Every line from the one containing "Click the Z axis label of UCS icon" through the end of the listing below must be given again exactly, and nothing else; exclude pictures.

—————

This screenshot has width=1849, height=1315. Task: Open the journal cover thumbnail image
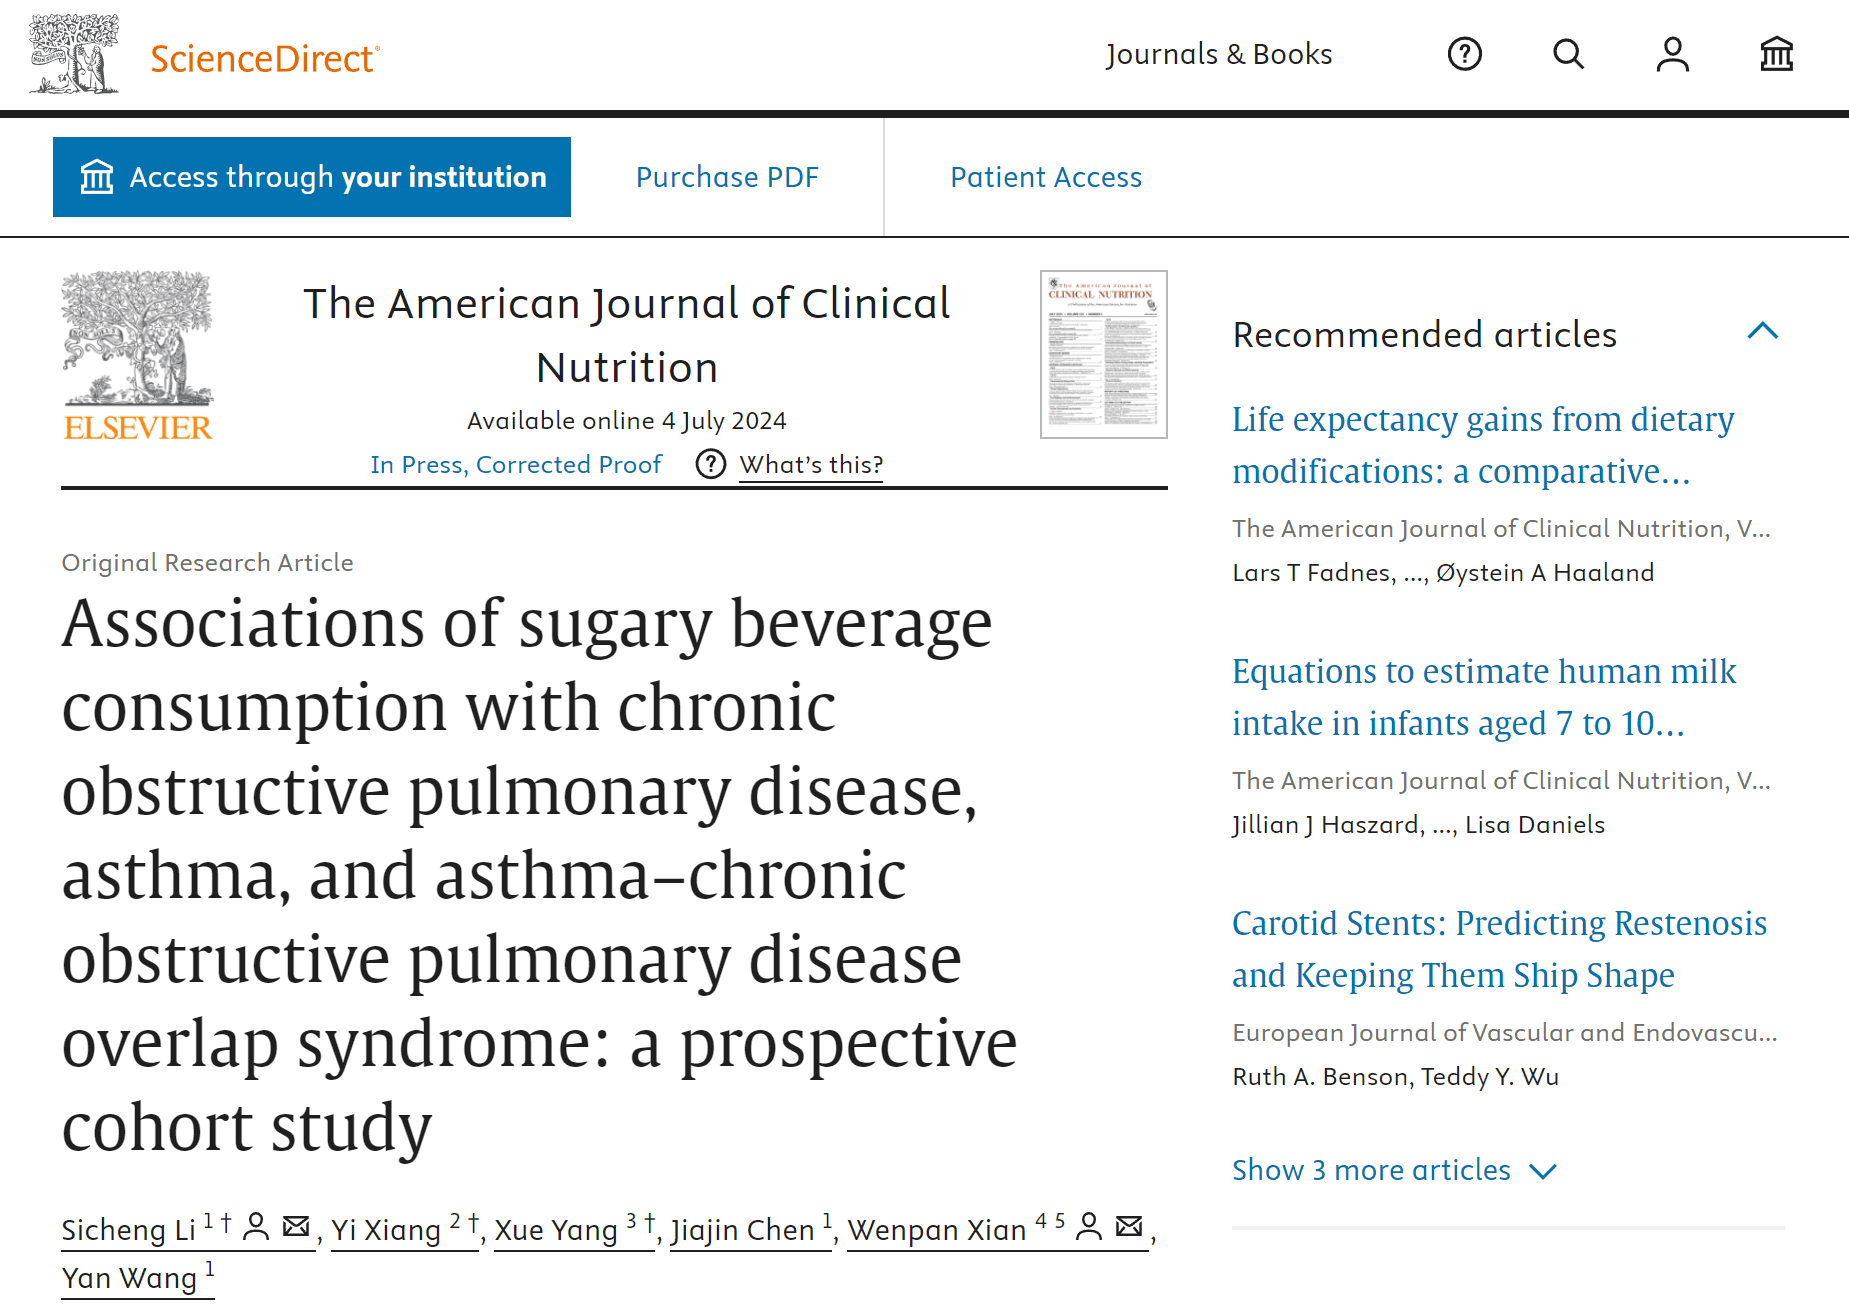click(x=1103, y=354)
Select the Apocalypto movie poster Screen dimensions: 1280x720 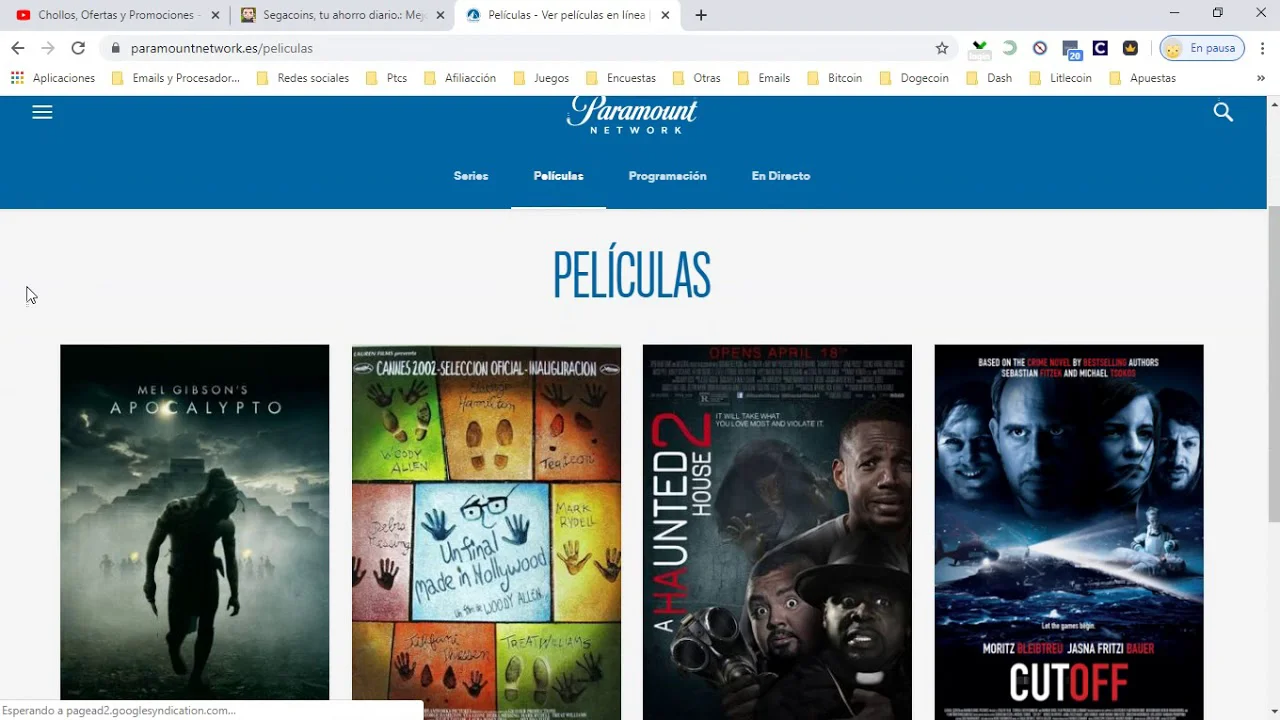tap(194, 522)
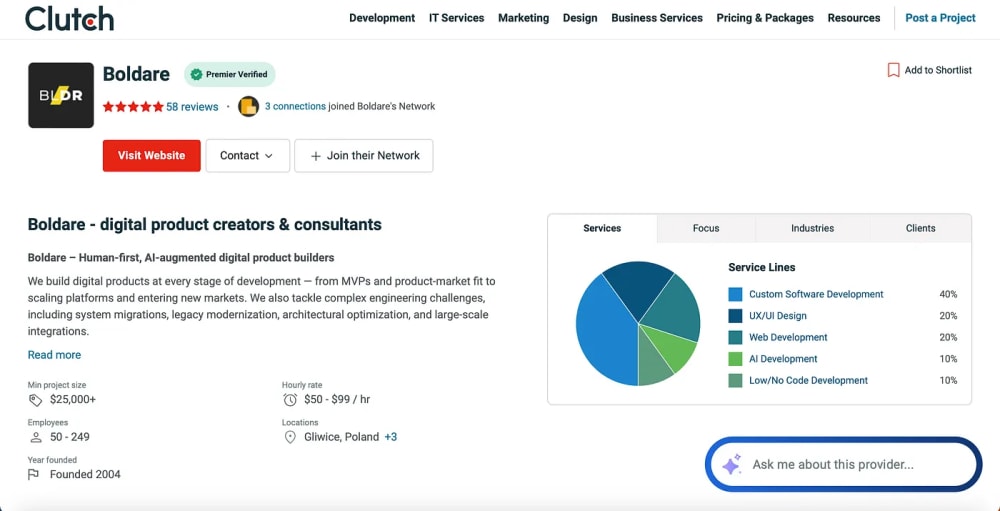Click the plus icon on Join their Network
Image resolution: width=1000 pixels, height=511 pixels.
pos(315,156)
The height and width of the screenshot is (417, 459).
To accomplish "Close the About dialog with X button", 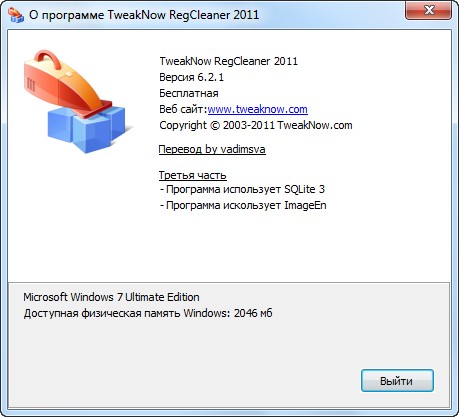I will click(429, 10).
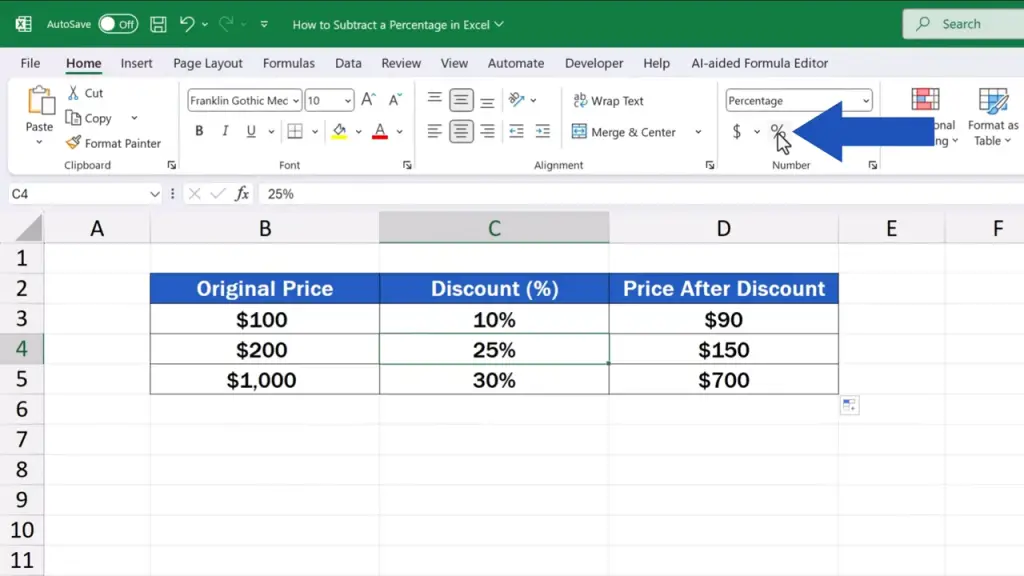Viewport: 1024px width, 576px height.
Task: Click the Save disk icon
Action: (x=158, y=24)
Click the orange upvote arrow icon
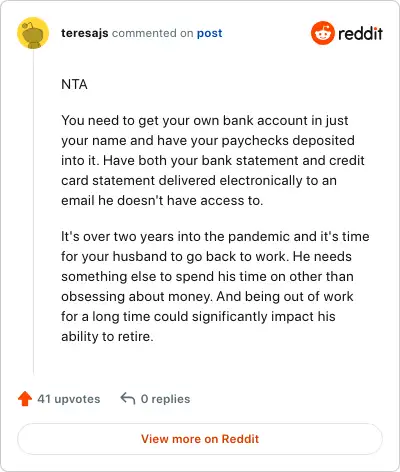Image resolution: width=400 pixels, height=472 pixels. coord(25,399)
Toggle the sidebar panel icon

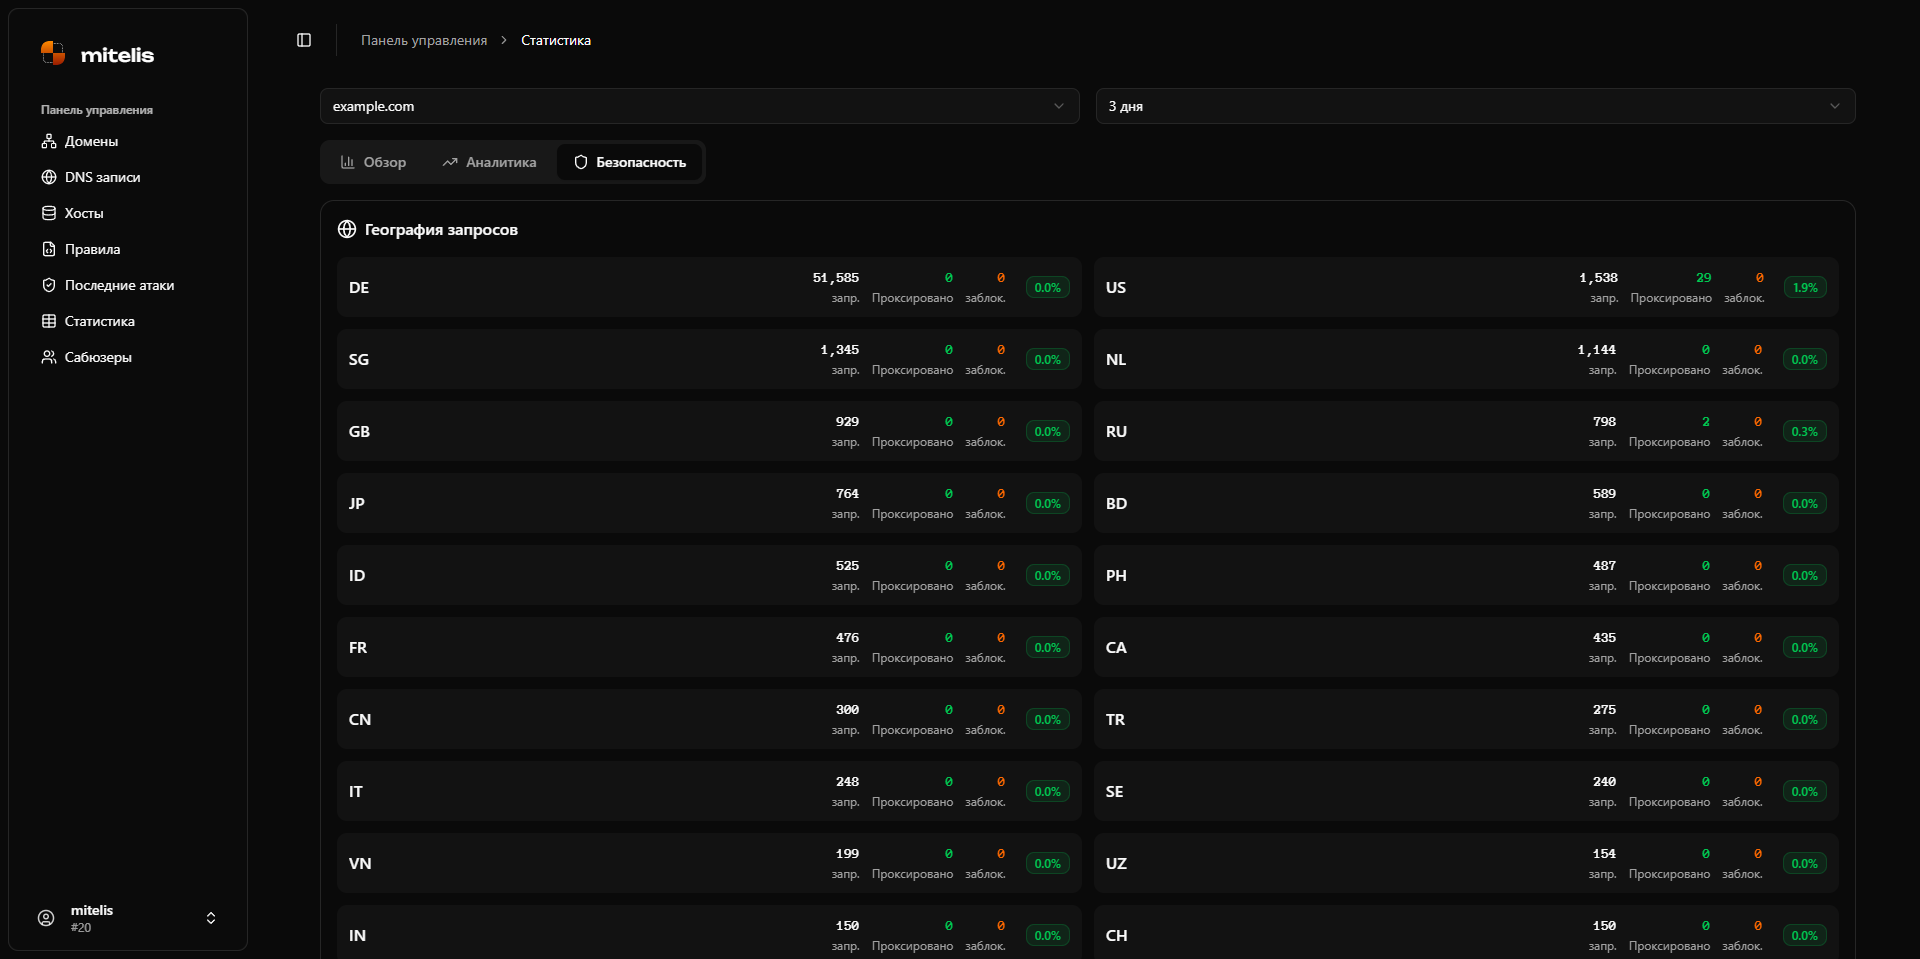coord(304,40)
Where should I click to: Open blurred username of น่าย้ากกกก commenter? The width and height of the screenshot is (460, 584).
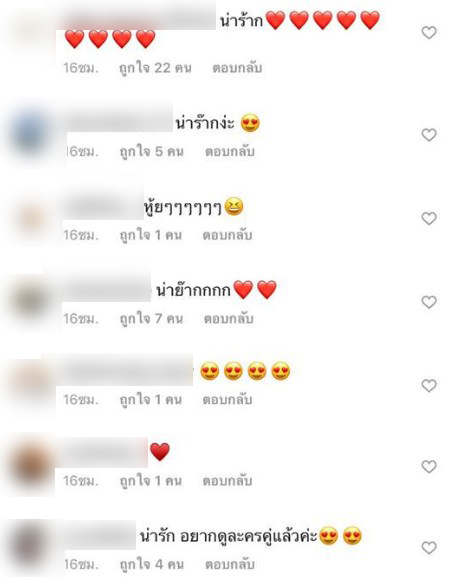(107, 290)
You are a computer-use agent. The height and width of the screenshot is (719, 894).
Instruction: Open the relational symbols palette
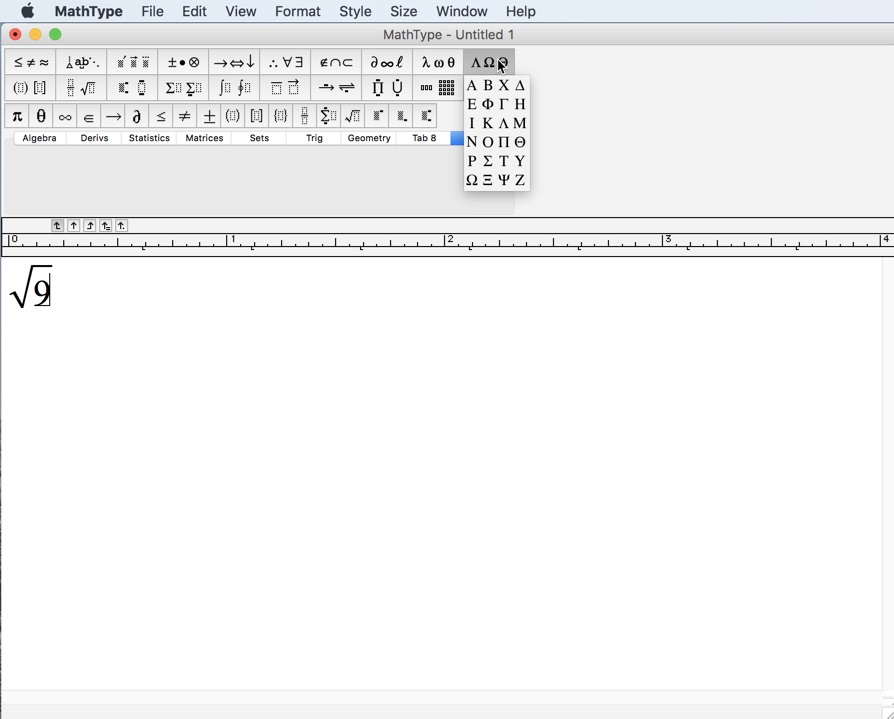28,61
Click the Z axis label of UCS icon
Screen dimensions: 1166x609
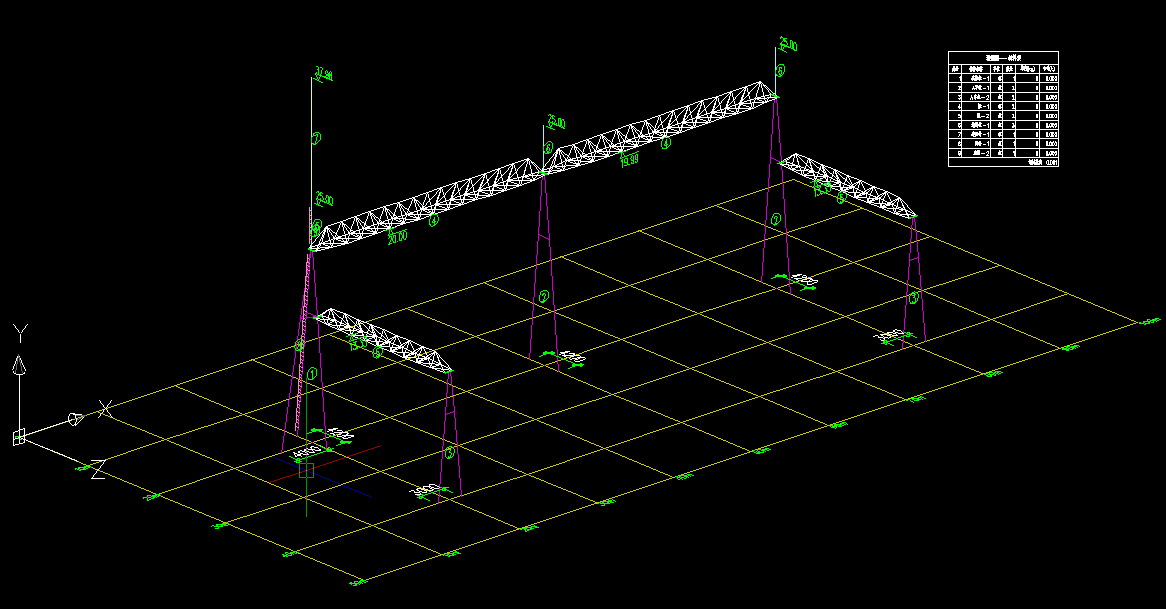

—————

▶ Answer area
Click the Z axis label of UCS icon
Screen dimensions: 1166x609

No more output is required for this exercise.